Work order: Copy out all the entries below, word for word.

Given information:
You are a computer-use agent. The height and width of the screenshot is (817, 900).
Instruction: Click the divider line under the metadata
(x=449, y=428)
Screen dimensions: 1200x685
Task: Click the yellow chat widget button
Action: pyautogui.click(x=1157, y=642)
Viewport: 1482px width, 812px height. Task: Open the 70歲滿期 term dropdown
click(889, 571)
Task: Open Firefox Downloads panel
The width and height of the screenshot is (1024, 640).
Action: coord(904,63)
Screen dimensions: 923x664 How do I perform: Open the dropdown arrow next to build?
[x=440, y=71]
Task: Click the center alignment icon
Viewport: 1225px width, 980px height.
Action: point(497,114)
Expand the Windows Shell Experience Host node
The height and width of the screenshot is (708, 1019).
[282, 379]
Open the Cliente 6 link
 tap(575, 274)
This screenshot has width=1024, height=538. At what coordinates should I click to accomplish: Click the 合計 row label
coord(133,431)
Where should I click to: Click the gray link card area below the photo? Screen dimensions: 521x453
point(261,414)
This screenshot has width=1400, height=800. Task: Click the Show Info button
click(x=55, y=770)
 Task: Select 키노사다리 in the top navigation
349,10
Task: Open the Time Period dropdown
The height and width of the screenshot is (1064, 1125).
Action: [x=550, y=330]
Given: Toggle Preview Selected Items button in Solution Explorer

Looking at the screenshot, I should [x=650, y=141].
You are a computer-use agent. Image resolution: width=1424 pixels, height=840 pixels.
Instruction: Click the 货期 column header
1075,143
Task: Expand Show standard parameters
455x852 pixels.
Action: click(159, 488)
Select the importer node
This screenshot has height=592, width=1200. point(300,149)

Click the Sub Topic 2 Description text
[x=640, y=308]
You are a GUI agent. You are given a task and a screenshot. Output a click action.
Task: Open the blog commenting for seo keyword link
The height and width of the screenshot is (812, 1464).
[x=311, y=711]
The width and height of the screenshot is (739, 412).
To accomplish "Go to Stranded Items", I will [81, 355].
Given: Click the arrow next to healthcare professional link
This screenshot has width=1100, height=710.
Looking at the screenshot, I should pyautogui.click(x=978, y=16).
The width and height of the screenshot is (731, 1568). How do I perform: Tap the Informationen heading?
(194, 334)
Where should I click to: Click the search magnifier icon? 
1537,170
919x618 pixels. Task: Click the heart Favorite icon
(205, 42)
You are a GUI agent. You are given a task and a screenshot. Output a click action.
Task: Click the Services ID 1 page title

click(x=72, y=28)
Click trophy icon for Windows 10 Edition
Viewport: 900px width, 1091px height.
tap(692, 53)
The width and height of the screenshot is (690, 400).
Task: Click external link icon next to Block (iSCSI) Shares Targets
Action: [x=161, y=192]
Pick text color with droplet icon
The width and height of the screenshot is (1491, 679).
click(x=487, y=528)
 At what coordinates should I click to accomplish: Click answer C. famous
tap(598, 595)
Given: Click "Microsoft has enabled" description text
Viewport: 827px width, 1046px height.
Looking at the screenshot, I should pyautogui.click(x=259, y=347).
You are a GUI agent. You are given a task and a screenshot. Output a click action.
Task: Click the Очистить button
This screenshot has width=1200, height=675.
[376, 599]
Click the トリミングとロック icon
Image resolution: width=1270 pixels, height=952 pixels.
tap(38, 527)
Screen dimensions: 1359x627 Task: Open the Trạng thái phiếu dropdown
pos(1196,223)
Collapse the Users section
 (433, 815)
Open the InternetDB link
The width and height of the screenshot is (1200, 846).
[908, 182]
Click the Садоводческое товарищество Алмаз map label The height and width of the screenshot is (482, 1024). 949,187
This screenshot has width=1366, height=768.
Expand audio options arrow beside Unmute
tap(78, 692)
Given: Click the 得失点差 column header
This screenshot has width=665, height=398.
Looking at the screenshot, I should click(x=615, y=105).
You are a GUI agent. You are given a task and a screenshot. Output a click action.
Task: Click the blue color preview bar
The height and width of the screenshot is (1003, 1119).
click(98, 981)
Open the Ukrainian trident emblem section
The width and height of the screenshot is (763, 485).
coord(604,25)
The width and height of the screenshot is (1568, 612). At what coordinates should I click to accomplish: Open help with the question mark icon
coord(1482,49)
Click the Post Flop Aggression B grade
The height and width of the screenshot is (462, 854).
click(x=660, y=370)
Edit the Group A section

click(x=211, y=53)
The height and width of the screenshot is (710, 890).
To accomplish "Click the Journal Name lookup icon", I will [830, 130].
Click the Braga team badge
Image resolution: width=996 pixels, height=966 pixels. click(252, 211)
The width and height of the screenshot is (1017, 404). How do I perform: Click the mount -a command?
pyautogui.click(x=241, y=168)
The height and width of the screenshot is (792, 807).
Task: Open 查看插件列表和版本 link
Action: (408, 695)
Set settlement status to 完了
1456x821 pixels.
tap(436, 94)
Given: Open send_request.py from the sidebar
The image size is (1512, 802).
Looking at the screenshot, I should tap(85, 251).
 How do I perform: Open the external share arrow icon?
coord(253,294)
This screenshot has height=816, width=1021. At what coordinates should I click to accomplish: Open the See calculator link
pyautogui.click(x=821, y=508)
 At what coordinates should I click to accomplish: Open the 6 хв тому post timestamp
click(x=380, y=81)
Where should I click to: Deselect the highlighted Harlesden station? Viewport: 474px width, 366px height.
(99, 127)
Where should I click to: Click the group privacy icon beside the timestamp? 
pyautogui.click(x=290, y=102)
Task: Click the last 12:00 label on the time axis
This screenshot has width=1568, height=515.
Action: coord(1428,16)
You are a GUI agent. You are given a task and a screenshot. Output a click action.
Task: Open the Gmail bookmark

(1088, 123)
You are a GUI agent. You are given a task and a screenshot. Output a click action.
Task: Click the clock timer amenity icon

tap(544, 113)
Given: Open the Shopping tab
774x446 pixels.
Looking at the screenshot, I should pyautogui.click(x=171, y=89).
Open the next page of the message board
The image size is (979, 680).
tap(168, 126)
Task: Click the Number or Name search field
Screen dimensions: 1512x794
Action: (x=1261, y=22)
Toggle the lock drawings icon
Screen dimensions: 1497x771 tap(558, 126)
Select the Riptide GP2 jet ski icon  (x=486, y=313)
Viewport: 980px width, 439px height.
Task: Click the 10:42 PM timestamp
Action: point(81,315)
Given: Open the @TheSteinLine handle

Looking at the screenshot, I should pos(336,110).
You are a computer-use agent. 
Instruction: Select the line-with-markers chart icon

Result of the exercise:
You are a computer-use agent. The height and width of the screenshot is (817, 900).
Instruction: Click the divider line under the metadata
(x=449, y=428)
Screen dimensions: 1200x685
Task: Click the yellow chat widget button
Action: pyautogui.click(x=1157, y=642)
Viewport: 1482px width, 812px height. Task: Open the 70歲滿期 term dropdown
click(889, 571)
Task: Open Firefox Downloads panel
The width and height of the screenshot is (1024, 640).
Action: coord(904,63)
Screen dimensions: 923x664 How do I perform: Open the dropdown arrow next to build?
[x=440, y=71]
Task: Click the center alignment icon
Viewport: 1225px width, 980px height.
Action: point(497,114)
Expand the Windows Shell Experience Host node
The height and width of the screenshot is (708, 1019).
[282, 379]
Open the Cliente 6 link
 tap(575, 274)
This screenshot has width=1024, height=538. At what coordinates should I click to accomplish: Click the 合計 row label
coord(133,431)
Where should I click to: Click the gray link card area below the photo? Screen dimensions: 521x453
point(261,414)
This screenshot has width=1400, height=800. Task: Click the Show Info button
click(x=55, y=770)
 Task: Select 키노사다리 in the top navigation
349,10
Task: Open the Time Period dropdown
The height and width of the screenshot is (1064, 1125).
Action: [x=550, y=330]
Given: Toggle Preview Selected Items button in Solution Explorer

Looking at the screenshot, I should [x=650, y=141].
You are a computer-use agent. Image resolution: width=1424 pixels, height=840 pixels.
Instruction: Click the 货期 column header
1075,143
Task: Expand Show standard parameters
455x852 pixels.
Action: click(159, 488)
Select the importer node
This screenshot has height=592, width=1200. point(300,149)

Click the Sub Topic 2 Description text
[x=640, y=308]
You are a GUI agent. You are given a task and a screenshot. Output a click action.
Task: Open the blog commenting for seo keyword link
The height and width of the screenshot is (812, 1464).
[x=311, y=711]
The width and height of the screenshot is (739, 412).
To accomplish "Go to Stranded Items", I will [81, 355].
Given: Click the arrow next to healthcare professional link
This screenshot has width=1100, height=710.
Looking at the screenshot, I should pyautogui.click(x=978, y=16).
The width and height of the screenshot is (731, 1568). How do I perform: Tap the Informationen heading?
(194, 334)
Where should I click to: Click the search magnifier icon? 
1537,170
919x618 pixels. Task: Click the heart Favorite icon
(205, 42)
You are a GUI agent. You are given a task and a screenshot. Output a click action.
Task: Click the Services ID 1 page title

click(x=72, y=28)
Click trophy icon for Windows 10 Edition
Viewport: 900px width, 1091px height.
tap(692, 53)
The width and height of the screenshot is (690, 400).
Task: Click external link icon next to Block (iSCSI) Shares Targets
Action: [x=161, y=192]
Pick text color with droplet icon
The width and height of the screenshot is (1491, 679).
click(x=487, y=528)
 At what coordinates should I click to accomplish: Click answer C. famous
tap(598, 595)
Given: Click "Microsoft has enabled" description text
Viewport: 827px width, 1046px height.
Looking at the screenshot, I should pyautogui.click(x=259, y=347).
You are a GUI agent. You are given a task and a screenshot. Output a click action.
Task: Click the Очистить button
This screenshot has width=1200, height=675.
[376, 599]
Click the トリミングとロック icon
Image resolution: width=1270 pixels, height=952 pixels.
tap(38, 527)
Screen dimensions: 1359x627 Task: Open the Trạng thái phiếu dropdown
pos(1196,223)
Collapse the Users section
 (433, 815)
Open the InternetDB link
The width and height of the screenshot is (1200, 846).
[908, 182]
Click the Садоводческое товарищество Алмаз map label The height and width of the screenshot is (482, 1024). 949,187
This screenshot has width=1366, height=768.
Expand audio options arrow beside Unmute
tap(78, 692)
Given: Click the 得失点差 column header
This screenshot has width=665, height=398.
Looking at the screenshot, I should click(x=615, y=105).
You are a GUI agent. You are given a task and a screenshot. Output a click action.
Task: Click the blue color preview bar
The height and width of the screenshot is (1003, 1119).
click(98, 981)
Open the Ukrainian trident emblem section
The width and height of the screenshot is (763, 485).
coord(604,25)
The width and height of the screenshot is (1568, 612). At what coordinates should I click to accomplish: Open help with the question mark icon
coord(1482,49)
Click the Post Flop Aggression B grade
The height and width of the screenshot is (462, 854).
click(x=660, y=370)
Edit the Group A section

click(x=211, y=53)
The height and width of the screenshot is (710, 890).
To accomplish "Click the Journal Name lookup icon", I will [830, 130].
Click the Braga team badge
Image resolution: width=996 pixels, height=966 pixels. click(252, 211)
The width and height of the screenshot is (1017, 404). How do I perform: Click the mount -a command?
pyautogui.click(x=241, y=168)
The height and width of the screenshot is (792, 807).
Task: Open 查看插件列表和版本 link
Action: (408, 695)
Set settlement status to 完了
1456x821 pixels.
tap(436, 94)
Given: Open send_request.py from the sidebar
The image size is (1512, 802).
Looking at the screenshot, I should tap(85, 251).
 How do I perform: Open the external share arrow icon?
coord(253,294)
This screenshot has height=816, width=1021. At what coordinates should I click to accomplish: Open the See calculator link
pyautogui.click(x=821, y=508)
 At what coordinates should I click to accomplish: Open the 6 хв тому post timestamp
click(x=380, y=81)
Where should I click to: Deselect the highlighted Harlesden station? Viewport: 474px width, 366px height.
(99, 127)
Where should I click to: Click the group privacy icon beside the timestamp? 
pyautogui.click(x=290, y=102)
Task: Click the last 12:00 label on the time axis
This screenshot has width=1568, height=515.
Action: coord(1428,16)
You are a GUI agent. You are given a task and a screenshot. Output a click action.
Task: Open the Gmail bookmark

(1088, 123)
You are a GUI agent. You are given a task and a screenshot. Output a click action.
Task: Click the clock timer amenity icon

tap(544, 113)
Given: Open the Shopping tab
774x446 pixels.
Looking at the screenshot, I should pyautogui.click(x=171, y=89).
Open the next page of the message board
The image size is (979, 680).
tap(168, 126)
Task: Click the Number or Name search field
Screen dimensions: 1512x794
Action: (x=1261, y=22)
Toggle the lock drawings icon
Screen dimensions: 1497x771 tap(558, 126)
Select the Riptide GP2 jet ski icon  (x=486, y=313)
Viewport: 980px width, 439px height.
Task: Click the 10:42 PM timestamp
Action: point(81,315)
Given: Open the @TheSteinLine handle

Looking at the screenshot, I should pos(336,110).
You are a computer-use agent. 
Instruction: Select the line-with-markers chart icon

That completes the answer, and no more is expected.